**PROVIDED DATA**

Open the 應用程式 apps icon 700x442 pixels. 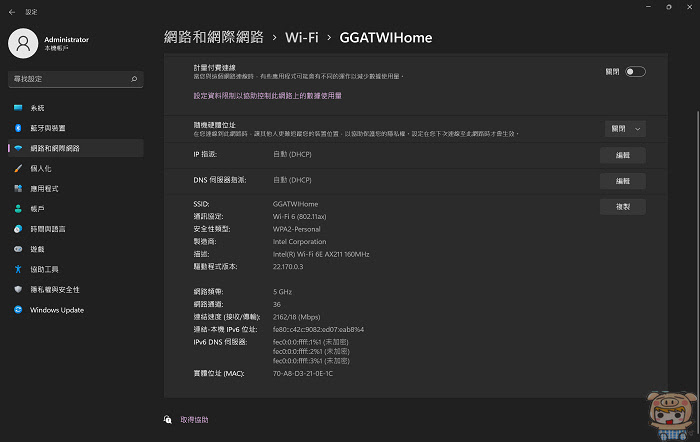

* * *

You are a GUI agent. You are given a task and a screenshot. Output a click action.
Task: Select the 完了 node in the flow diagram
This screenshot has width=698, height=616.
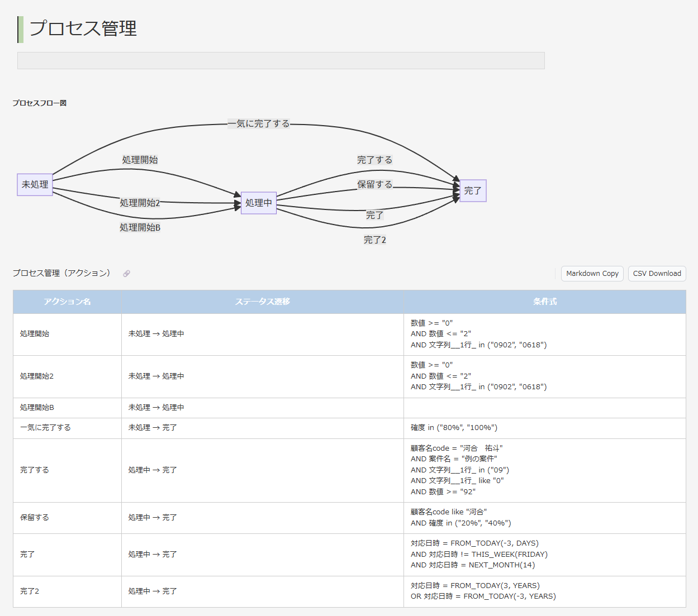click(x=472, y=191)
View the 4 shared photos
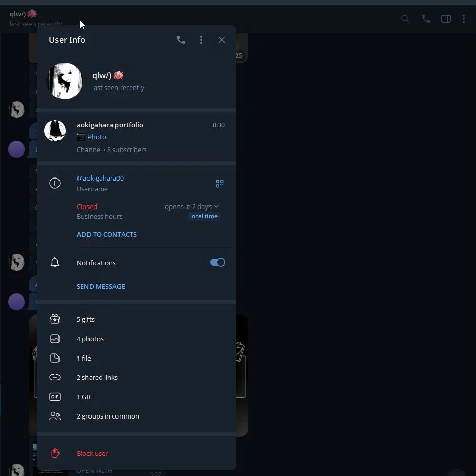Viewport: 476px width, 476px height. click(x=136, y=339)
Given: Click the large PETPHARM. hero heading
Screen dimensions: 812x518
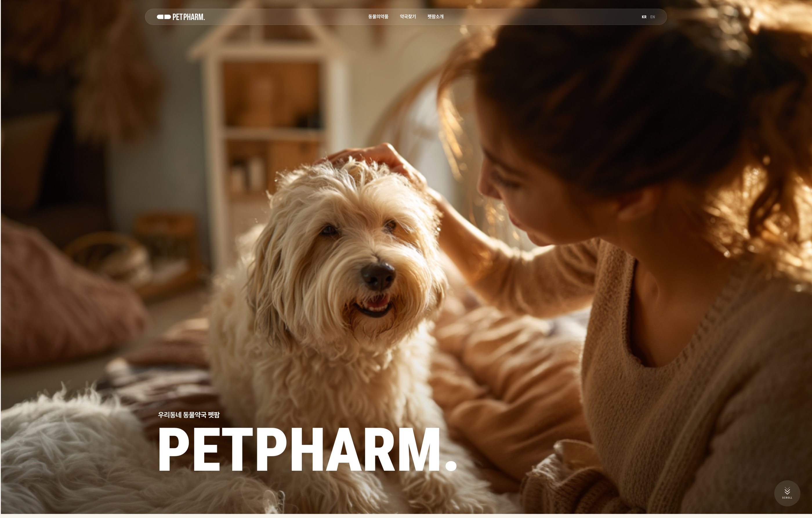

...

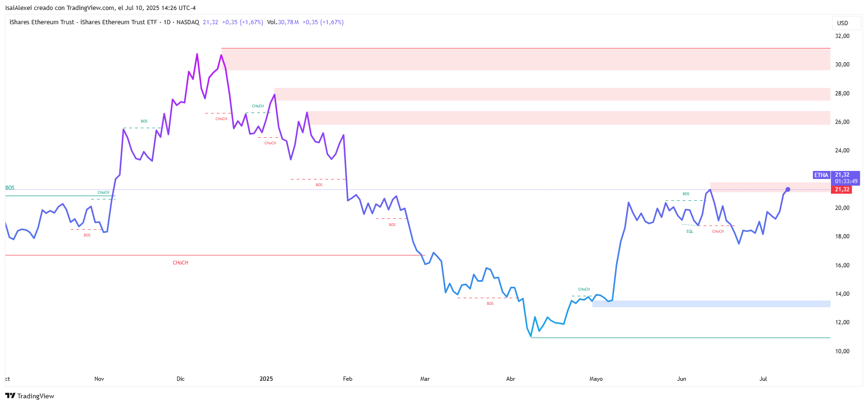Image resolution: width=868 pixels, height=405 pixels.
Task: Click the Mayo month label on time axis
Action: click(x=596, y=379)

**TASK DIRECTIONS**
Leave the pictures out, and transcribe exactly the lines above starting at the one that contains "View the 4 shared photos" and ending at the one that contains "Screen dimensions: 812x518".

**FINAL ANSWER**
View the 4 shared photos
Viewport: 476px width, 476px height. click(x=136, y=339)
Given: Click the large PETPHARM. hero heading
Screen dimensions: 812x518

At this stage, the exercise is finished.